| Selected excerpt |
==*==

CAROL (4 out of 10) Directed by Todd Haynes; Written by Phyllis Nagy (screenplay), Patricia Highsmith (novel); Starring Cate Blanchett, Rooney Mara, Kyle Chandler, Sarah Paulson, Jake Lacy, John Magaro, Cory Michael Smith; Rated R for “a scene of sexuality/nudity and brief language”; Running time 118 minutes; In semi-wide release December 25, 2015.
A beautiful, but ultimately boring, tale of forbidden love set against the backdrop of the social oppression of the 1950’s, “Carol” is the story of Carol Aird (Blanchett) trapped in an unfulfilling marriage with overbearing husband Harge (Kyle Chandler). Despite her love for her daughter, she’s unhappy because, well. . . she likes women. Therese (Rooney Mara) is a young woman, somewhat aimless, who runs into Carol and finds an almost immediate attraction.
The two begin a relationship that borders between amazing friends and unrequited love. And as the film progresses, so does their relationship, despite the oppressive heteronormativity of their times, that even the hint of homosexuality being enough to warrant criminal charges, institutionalization, and general shunning.

==*==

| Data extract |
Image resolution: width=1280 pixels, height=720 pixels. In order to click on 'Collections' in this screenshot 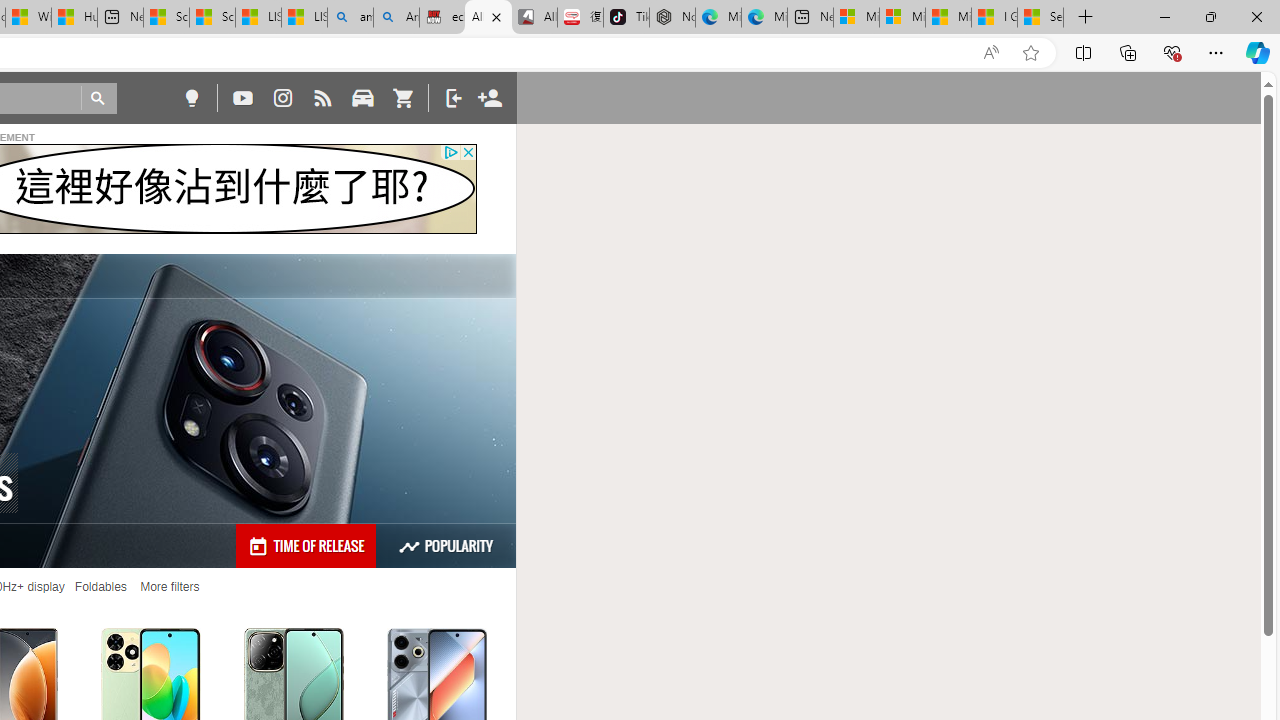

==*==

| Aim of the exercise |
In the review of the film Carol, which actor plays Therese?

| Result |
Rooney Mara